Réalisé par Barbet Schroeder

Suisse, France | Documentaire | 2017 | 01h40 | VF

Interdit aux moins de 12 ans

En Birmanie, le « Vénérable W. » est un moine bouddhiste très influent. Partir à sa rencontre, c’est se retrouver au cœur du racisme quotidien, et observer comment l’islamophobie et le discours haineux se transforment en violence et en destruction. Pourtant nous sommes dans un pays où 90% de la population est bouddhiste, religion fondée sur un mode de vie pacifique, tolérant et non-violent.

Critiques

Télérama
par Frédéric Strauss
La démonstration est magistrale.

Critikat.com
par Maël Mubalegh
C’est dans ces instants a priori platement pédagogiques, qu’apparaît en toute netteté la formidable réussite du projet de Schroeder, à la hauteur de ses nobles ambitions.

Positif
par Marc Cerisuelo
Souvent présent, l’hymne au demeurant très entraînant de Ma Ba Tha évoque en fait la grandeur de ceux qui défendent la race Bama, s’en prenant à ceux qui boivent leur eau, cassent leurs règles et absorbent leur richesse.
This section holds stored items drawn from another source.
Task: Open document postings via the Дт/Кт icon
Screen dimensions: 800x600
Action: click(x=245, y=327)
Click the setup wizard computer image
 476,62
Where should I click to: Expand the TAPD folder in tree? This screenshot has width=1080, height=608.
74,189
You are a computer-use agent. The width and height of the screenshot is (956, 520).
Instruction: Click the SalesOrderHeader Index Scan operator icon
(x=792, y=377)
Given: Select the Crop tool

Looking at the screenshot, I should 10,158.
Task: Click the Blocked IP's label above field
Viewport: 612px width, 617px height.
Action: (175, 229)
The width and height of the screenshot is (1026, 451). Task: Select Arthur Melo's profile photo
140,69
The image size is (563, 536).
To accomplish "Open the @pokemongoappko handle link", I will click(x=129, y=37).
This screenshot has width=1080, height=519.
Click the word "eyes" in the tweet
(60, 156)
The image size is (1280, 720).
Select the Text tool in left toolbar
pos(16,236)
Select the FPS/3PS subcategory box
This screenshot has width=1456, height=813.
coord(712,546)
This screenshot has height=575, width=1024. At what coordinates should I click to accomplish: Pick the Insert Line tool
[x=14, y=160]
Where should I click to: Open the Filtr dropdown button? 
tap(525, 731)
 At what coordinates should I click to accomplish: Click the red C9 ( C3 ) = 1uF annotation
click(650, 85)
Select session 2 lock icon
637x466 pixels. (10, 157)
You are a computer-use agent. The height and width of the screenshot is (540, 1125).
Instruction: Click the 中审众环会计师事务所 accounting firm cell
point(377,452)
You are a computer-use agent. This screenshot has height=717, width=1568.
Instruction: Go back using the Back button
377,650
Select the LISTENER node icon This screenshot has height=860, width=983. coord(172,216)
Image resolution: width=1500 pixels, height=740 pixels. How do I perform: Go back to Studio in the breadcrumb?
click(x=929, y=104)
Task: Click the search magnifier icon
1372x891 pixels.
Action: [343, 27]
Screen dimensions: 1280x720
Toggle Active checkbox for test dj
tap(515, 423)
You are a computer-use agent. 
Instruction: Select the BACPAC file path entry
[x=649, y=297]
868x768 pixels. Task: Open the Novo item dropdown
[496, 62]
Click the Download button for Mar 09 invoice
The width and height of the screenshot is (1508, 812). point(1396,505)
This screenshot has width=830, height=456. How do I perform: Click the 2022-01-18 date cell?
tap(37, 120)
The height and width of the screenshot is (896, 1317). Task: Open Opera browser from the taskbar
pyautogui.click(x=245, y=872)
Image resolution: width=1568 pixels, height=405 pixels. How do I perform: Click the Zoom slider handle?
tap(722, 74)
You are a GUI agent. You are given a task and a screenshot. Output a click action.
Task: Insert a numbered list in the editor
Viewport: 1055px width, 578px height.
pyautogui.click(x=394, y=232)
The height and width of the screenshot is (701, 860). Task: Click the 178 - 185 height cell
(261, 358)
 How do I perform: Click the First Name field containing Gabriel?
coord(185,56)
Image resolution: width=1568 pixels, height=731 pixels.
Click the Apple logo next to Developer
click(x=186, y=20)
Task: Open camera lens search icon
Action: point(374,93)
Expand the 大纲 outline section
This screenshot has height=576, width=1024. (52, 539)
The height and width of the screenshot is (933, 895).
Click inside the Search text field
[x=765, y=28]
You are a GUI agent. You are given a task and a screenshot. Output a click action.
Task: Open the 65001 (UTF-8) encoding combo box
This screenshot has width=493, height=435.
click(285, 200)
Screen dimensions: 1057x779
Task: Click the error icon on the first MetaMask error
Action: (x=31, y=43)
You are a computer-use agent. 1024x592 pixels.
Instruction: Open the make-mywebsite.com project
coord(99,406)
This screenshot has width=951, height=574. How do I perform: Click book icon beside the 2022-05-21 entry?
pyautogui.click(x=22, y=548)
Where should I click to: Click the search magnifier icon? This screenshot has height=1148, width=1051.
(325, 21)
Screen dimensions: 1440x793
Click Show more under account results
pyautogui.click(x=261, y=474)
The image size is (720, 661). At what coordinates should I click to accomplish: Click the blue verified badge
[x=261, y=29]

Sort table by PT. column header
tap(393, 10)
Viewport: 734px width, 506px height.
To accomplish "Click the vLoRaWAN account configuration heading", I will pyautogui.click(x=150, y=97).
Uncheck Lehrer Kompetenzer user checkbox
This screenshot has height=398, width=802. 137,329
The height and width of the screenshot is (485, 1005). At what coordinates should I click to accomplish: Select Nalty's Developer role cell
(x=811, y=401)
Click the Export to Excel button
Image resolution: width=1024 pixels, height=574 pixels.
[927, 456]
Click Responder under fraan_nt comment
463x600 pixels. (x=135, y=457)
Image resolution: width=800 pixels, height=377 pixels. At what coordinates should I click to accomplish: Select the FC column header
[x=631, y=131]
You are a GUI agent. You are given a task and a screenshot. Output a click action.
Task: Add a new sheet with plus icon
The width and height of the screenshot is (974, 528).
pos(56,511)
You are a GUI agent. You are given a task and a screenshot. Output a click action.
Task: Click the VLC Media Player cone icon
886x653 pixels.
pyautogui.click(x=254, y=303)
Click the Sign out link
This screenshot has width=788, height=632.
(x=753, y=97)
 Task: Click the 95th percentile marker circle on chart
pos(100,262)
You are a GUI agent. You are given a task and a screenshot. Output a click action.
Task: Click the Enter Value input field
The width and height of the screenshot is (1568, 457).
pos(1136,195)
La haine a le visage de W. ; elle a aussi un son.

Libération
par Jérémy Piette
L’auteur suit habituellement un fil rouge qui saigne seul, qui ne pointe pas du doigt et s’attarde de façon déroutante sur la part humaine des monstres ; le frisson de révolte n’en est que plus fort.

L’Humanité
par Emile Breton
L’essentiel à relever dans une courte chronique est la démarche du cinéaste, qui n’a pas craint de donner la parole à la « bête de l’enfer » pour l’opposer aux faits que le cinéma se doit de révéler. Un film destiné à ceux qui, n’attendant pas que l’incendie soit déclaré, veulent empêcher les bons apôtres de souffler sur la braise. Et pas qu’en Birmanie.

Le Monde
par La Rédaction
Pour pallier cette ignorance, Barbet Schroeder a construit un film qui, moins qu’un portrait, est comme le diagramme de la mécanique du mal à l’œuvre. Et cette dissection est si précise, si argumentée, qu’elle prend une portée universelle.